Zimbabwe Opposition Chiefs Arrested
Robert Mugabe is the anti-Mandela. One of the heroes of the Rhodesian War and one of the fathers of independent Zimbabwe, he has turned into a despot, unwilling to let democracy take its course. His supposedly pro-Zimbabwean measures have reduced Zimbabwe's economy to ruins, turning its people into squatters. If Mugabe disagrees with you, you get a knock on the door from the cops. If there are too many of you to arrest, your neighborhood gets razed to the ground.
The leader of the main opposition party in Zimbabwe, Morgan Tsvangirai, and several colleagues have been detained.
They were seized after trying to hold a prayer meeting that the government said breached a ban on political gatherings.
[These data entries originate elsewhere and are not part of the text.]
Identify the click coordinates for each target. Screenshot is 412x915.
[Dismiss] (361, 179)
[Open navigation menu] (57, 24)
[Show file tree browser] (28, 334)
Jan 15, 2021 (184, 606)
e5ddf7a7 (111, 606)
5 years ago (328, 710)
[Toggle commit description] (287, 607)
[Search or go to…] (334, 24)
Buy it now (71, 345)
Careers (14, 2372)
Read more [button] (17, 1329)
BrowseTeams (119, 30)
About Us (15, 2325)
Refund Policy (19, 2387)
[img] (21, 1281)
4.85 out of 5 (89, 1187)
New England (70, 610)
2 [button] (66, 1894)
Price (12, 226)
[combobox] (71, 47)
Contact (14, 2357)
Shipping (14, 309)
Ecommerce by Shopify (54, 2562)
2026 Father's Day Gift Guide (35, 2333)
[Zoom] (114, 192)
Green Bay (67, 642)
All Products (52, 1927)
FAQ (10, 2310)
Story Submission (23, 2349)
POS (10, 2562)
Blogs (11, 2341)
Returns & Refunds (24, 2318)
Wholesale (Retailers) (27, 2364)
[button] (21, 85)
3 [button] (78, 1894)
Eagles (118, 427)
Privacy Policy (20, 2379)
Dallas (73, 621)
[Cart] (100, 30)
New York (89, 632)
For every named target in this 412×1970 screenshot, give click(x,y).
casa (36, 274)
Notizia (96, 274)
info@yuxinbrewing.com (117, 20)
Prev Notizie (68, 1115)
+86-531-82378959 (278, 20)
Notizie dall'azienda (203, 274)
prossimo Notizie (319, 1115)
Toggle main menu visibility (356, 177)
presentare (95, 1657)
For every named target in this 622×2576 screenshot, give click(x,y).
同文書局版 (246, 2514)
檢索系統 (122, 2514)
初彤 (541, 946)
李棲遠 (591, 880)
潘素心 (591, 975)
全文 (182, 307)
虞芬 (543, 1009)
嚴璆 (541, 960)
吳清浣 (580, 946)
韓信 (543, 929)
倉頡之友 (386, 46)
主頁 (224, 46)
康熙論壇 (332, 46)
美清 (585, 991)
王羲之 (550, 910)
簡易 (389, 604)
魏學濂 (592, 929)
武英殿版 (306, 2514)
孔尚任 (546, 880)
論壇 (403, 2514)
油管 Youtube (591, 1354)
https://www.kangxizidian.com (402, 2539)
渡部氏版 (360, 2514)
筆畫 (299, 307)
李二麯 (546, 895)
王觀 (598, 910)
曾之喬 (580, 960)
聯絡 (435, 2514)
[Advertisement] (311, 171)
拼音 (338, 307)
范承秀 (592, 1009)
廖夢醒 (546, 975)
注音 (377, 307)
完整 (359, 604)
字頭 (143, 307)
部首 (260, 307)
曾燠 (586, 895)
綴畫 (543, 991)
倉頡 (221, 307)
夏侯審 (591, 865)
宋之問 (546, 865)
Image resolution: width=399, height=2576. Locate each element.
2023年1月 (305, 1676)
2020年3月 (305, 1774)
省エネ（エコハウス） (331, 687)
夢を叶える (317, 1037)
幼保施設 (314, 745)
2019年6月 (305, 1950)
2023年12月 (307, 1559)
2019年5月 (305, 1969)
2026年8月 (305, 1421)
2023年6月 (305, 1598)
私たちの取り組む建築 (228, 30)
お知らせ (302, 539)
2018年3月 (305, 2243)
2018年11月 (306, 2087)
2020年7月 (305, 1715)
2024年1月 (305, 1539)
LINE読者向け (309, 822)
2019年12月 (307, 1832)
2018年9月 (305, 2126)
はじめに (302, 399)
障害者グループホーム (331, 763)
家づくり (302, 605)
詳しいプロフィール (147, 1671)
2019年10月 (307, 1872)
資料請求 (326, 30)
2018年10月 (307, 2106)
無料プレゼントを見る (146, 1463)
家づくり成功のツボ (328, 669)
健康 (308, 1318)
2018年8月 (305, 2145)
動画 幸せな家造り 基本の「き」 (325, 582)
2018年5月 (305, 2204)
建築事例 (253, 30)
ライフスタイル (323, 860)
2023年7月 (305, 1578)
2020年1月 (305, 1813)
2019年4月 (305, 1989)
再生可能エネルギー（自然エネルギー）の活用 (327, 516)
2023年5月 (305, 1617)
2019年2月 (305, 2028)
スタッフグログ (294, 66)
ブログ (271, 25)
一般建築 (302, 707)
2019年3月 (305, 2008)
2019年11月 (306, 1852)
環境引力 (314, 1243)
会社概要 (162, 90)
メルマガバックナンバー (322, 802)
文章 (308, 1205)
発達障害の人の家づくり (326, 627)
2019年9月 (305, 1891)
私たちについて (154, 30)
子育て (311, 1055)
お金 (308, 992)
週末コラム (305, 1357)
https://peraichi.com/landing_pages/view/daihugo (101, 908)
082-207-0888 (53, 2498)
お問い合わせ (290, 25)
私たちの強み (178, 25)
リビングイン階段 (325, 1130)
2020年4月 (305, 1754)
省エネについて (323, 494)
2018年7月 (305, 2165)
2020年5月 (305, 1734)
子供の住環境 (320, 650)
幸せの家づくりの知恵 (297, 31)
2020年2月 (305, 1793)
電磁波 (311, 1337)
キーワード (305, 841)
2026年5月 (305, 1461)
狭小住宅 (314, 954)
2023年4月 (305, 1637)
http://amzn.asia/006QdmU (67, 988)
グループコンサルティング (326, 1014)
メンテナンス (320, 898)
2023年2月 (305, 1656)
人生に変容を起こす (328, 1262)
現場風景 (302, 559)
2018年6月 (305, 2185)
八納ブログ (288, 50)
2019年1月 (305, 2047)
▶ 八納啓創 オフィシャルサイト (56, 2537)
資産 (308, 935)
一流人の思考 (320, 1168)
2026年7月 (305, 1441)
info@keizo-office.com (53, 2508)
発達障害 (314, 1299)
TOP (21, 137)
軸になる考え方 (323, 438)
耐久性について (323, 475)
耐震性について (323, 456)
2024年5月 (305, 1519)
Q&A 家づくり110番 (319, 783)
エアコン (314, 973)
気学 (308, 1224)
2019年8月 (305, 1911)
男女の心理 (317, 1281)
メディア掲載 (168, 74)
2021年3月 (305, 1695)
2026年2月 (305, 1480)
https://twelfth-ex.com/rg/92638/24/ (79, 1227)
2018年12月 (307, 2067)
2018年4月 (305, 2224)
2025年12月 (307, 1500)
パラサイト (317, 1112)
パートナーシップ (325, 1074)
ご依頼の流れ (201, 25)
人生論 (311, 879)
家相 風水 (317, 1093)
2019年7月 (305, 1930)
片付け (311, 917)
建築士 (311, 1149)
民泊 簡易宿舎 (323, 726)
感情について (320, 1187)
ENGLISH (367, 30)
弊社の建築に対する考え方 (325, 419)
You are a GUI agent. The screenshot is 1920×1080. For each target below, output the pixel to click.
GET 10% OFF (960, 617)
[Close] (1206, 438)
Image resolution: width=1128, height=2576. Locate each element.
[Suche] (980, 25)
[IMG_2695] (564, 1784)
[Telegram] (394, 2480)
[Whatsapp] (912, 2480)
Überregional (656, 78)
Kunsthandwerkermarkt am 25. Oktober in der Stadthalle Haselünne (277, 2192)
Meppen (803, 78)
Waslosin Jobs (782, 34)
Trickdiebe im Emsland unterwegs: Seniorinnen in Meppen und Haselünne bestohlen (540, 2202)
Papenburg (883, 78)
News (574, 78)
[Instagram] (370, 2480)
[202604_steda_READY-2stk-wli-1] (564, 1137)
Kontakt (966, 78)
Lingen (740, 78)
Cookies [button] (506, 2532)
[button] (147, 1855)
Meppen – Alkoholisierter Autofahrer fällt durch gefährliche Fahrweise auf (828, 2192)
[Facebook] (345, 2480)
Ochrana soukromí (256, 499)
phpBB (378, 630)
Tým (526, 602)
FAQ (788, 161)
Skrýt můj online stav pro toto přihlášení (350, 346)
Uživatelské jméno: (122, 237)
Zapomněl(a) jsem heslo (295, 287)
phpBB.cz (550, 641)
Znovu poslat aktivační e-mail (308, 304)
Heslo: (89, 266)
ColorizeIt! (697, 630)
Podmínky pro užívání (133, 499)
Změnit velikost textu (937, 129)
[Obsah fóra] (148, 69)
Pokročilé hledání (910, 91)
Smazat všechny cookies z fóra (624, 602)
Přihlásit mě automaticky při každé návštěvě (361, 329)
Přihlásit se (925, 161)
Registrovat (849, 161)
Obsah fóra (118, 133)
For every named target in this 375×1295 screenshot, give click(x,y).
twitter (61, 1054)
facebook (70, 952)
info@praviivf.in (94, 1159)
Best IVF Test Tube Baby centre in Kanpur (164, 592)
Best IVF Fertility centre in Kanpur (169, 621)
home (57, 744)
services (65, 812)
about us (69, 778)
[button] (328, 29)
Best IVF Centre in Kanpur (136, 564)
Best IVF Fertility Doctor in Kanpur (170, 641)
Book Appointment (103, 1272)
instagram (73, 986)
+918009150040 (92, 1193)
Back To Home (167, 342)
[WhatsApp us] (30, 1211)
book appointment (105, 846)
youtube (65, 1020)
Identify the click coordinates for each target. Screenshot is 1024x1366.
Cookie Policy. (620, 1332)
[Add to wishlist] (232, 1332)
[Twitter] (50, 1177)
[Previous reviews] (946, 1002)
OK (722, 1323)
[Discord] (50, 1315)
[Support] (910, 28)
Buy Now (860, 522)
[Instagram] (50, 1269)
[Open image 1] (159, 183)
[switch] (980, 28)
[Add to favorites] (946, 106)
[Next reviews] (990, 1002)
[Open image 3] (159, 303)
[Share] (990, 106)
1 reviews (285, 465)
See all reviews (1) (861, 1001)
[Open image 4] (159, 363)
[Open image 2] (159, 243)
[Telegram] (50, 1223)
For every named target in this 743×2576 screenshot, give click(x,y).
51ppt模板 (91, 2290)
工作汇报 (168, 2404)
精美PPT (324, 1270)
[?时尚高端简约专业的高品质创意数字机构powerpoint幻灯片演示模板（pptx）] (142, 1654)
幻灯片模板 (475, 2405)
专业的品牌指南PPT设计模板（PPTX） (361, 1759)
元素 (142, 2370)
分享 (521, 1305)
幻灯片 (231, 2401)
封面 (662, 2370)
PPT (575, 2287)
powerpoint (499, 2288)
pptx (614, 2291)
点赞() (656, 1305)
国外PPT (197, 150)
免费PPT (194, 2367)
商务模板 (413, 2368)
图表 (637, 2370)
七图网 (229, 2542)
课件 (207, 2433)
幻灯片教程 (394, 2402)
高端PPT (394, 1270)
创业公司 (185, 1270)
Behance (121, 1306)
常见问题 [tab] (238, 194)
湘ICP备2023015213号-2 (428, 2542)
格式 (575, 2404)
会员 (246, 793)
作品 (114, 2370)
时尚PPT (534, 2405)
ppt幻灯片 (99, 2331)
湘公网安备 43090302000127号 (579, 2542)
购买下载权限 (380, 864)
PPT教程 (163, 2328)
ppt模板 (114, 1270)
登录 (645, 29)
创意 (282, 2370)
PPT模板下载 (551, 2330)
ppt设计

Riot police sealed off roads in Harare and used tear gas and water cannons as they fought running battles with activists, opposition officials said.
The rally had been called by the Save Zimbabwe Campaign - a coalition of groups agitating for political change.
Officials for the Mr Tsvangirai's party, the Movement for Democratic Change, told the BBC that he was being held with five other senior members of the leadership at Highfield police station.
MDC spokesman Eliphas Mukonoweshuro said the protesters were not doing anything wrong.
"It was not a political rally, therefore it was not subject to the provisions of the public order and security act, and there was no permission required to be obtained from the police," he told the BBC.
"But the police went ahead and arrested a broad cross section of leaders of civic organisations, political parties, labour and students."
The three-month ban on political meetings was imposed after violence at an opposition rally last month.
A Save Zimbabwe Campaign statement said lawyers were being denied access to detained supporters. It also accused police of forcing shops, bars and churches to shut down for the day.
"Highfield has been turned into a war zone," it said.
Robert Mugabe, who has led Zimbabwe since independence in 1980, retains an iron grip on power.
Last month, in an interview to mark his 83rd birthday, the veteran president said he had no intention of stepping down.
A friend of mine from Johannesburg tells me that South Africa is under intermittent pressure to turn off the lights in Harare, as SA supplies most of Zim's electricity. The reason that this does not happen is that the ruling party will always be able to look after itself, whilst the rest of the country would suffer even more.